Uno dei documentari: Madres de los dioes
Può ricordare anche gli appuntamenti previsti sul territorio nazionale.
«Fedele alla sua vocazione itinerante, Religion Today toccherà, oltre a Trento, varie località trentine e regionali, rinnovando in particolare la propria presenza in una città storicamente plurale come Merano. A Roma proseguirà l’esperienza della collaborazione con la Facoltà di Scienze della Comunicazione Sociale dell’Università Pontificia Salesiana, mentre la piccola grande comunità di Nomadelfia ancora una volta ci accoglierà per tre giorni di proiezioni ed eventi aperti anche alle scuole grossetane, ultima tappa prima di riprendere gli scambi con i partner internazionali, da Gerusalemme al Bangladesh».
I “dubbi” arrivati con il compimento della maggiore età delineano altresì anche la vostra maturità.
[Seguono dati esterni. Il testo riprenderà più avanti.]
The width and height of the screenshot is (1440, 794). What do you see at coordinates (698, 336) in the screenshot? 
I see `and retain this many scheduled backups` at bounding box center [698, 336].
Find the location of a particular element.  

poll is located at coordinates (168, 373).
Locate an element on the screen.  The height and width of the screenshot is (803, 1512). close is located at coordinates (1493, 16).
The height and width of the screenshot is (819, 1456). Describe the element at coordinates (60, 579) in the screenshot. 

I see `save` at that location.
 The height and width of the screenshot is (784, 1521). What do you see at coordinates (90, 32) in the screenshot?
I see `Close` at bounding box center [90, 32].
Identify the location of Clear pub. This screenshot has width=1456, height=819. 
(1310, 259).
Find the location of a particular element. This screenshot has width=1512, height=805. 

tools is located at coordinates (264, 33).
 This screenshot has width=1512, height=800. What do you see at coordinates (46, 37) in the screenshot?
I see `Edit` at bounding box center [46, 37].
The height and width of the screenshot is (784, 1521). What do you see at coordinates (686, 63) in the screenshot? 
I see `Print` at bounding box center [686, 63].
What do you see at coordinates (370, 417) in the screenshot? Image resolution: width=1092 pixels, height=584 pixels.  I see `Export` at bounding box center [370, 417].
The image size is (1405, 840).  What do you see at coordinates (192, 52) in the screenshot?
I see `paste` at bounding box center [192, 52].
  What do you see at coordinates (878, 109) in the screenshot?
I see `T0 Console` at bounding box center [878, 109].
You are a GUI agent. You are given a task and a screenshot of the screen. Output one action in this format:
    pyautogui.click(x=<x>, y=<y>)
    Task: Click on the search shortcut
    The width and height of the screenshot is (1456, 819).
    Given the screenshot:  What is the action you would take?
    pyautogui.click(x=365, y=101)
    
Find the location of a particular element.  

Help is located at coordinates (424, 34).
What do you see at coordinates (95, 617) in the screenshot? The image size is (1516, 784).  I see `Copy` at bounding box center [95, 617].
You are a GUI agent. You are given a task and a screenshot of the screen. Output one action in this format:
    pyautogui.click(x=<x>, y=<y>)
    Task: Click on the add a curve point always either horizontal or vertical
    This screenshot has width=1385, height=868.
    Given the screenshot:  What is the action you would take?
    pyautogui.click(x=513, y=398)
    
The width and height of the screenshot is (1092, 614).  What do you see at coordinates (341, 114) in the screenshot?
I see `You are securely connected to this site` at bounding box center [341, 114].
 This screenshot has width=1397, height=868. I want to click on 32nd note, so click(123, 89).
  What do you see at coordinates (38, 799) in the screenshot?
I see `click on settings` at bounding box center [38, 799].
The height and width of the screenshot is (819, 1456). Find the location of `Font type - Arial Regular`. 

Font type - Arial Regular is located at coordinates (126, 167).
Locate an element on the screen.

Un bilancio di questi diciotto anni e uno sguardo al futuro.
«Per noi questa edizione, con i nostri primi 18 anni, rappresenta un traguardo conquistato letteralmente giorno per giorno, tra visioni, entusiasmi, spinte e ripensamenti, non senza difficoltà e “crisi di crescenza”: non è facile portare in tanti ambienti un nome che fa esplicito riferimento al religioso, né promuovere il dialogo e l’accoglienza nei periodi in cui violenze e problemi economici alimentano chiusure e intolleranze. Ma ogni anno abbiamo trovato anche il sostegno generoso di vecchi e nuovi compagni di strada: con loro cercheremo di restare sintonizzati con i cambiamenti radicali di un mondo in cui la sfida raccolta dal Festival - valorizzare le differenze, dentro e fuori la sala di proiezione - diventa ogni giorno più urgente».